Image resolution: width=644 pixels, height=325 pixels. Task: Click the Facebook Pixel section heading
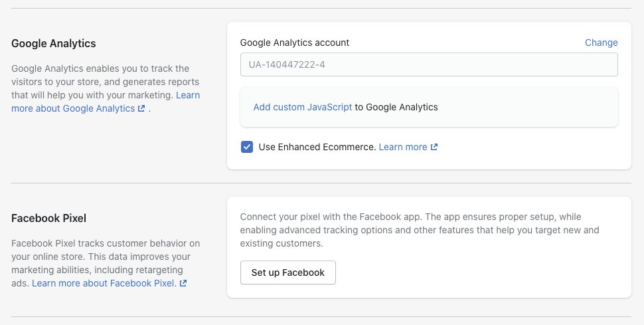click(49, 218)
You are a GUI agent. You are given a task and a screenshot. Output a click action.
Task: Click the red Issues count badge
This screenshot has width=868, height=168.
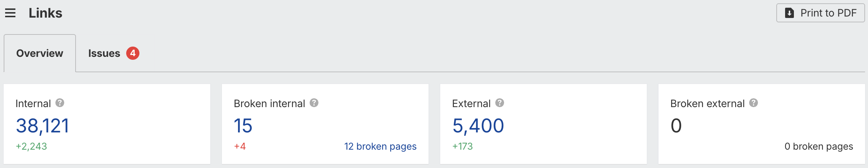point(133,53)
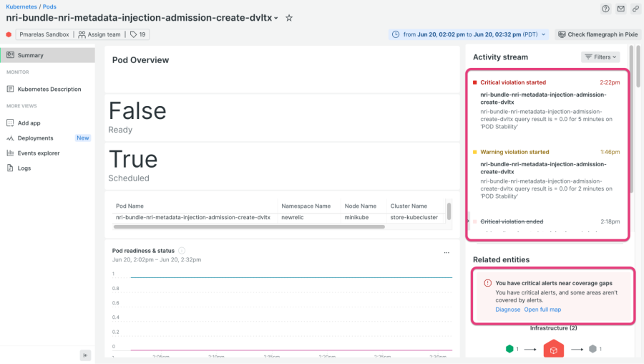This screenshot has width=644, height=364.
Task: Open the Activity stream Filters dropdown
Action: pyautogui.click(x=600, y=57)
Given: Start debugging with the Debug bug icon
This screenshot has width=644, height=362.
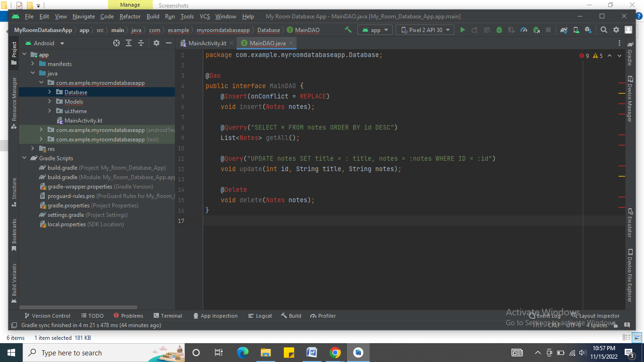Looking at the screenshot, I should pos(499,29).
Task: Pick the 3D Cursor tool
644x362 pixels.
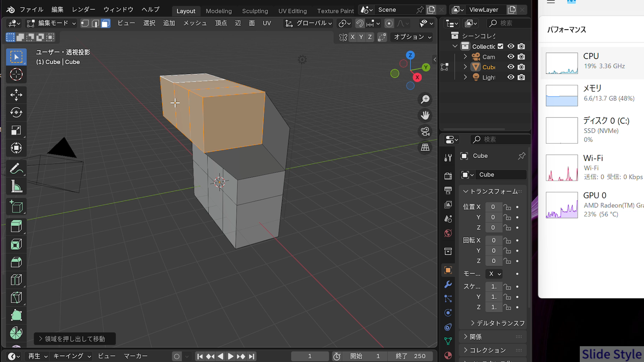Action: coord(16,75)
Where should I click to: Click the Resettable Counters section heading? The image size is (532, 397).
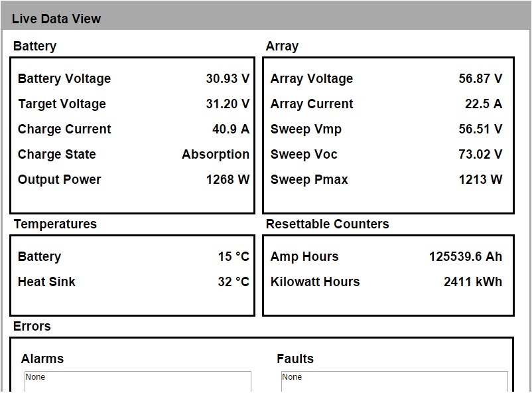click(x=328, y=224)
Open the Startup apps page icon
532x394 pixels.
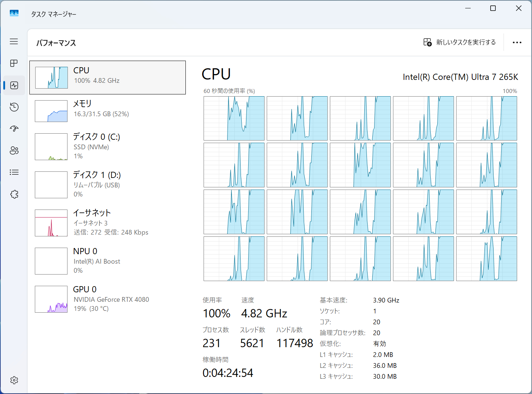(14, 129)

---

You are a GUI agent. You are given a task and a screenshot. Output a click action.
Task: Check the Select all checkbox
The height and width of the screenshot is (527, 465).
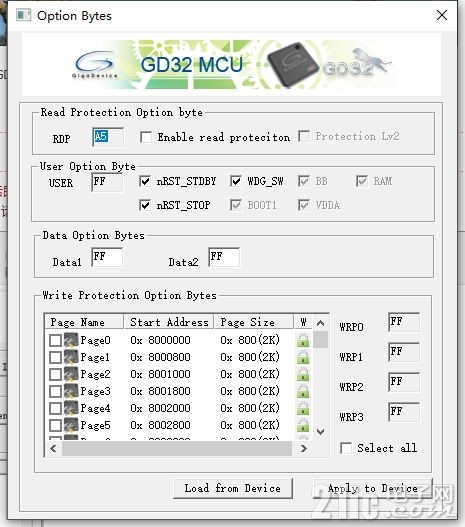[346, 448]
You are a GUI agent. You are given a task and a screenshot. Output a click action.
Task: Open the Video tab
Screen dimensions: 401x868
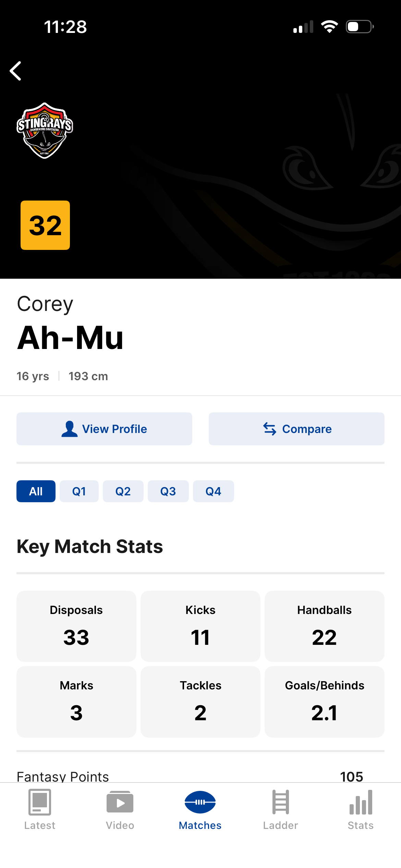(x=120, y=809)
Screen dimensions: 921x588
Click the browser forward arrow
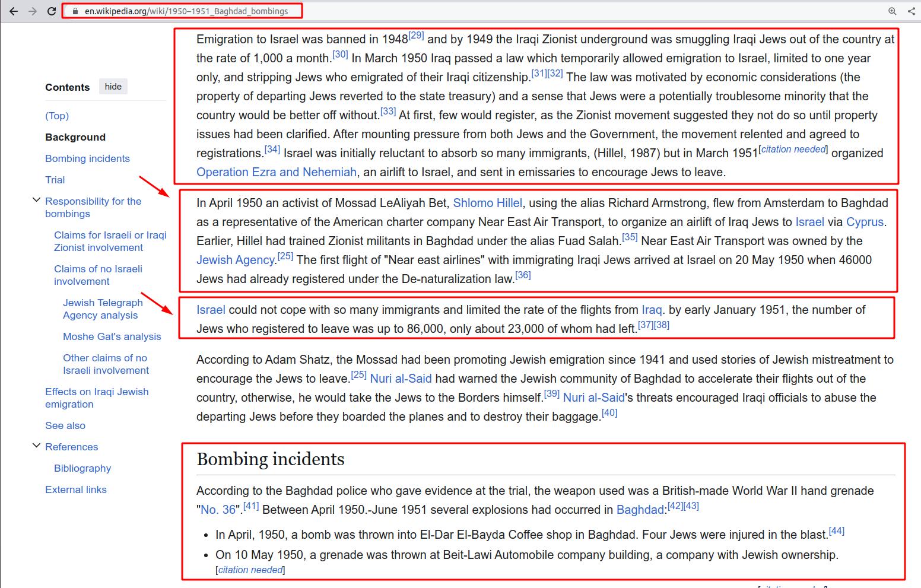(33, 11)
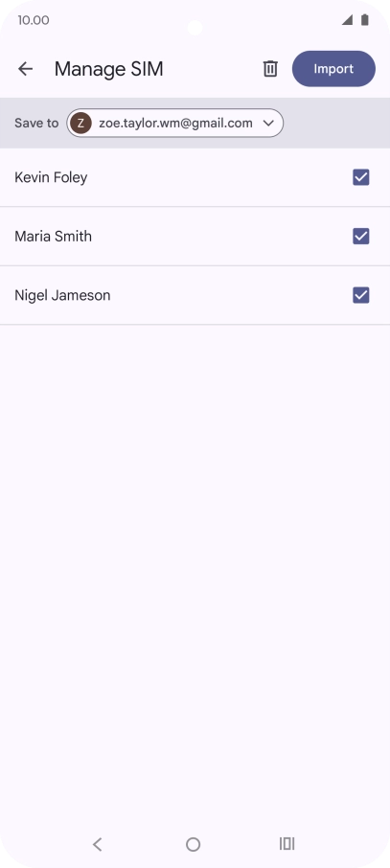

Task prompt
Work out how many lines in the data hold the word "icon"; reply with the number alone.

Solution to the problem
2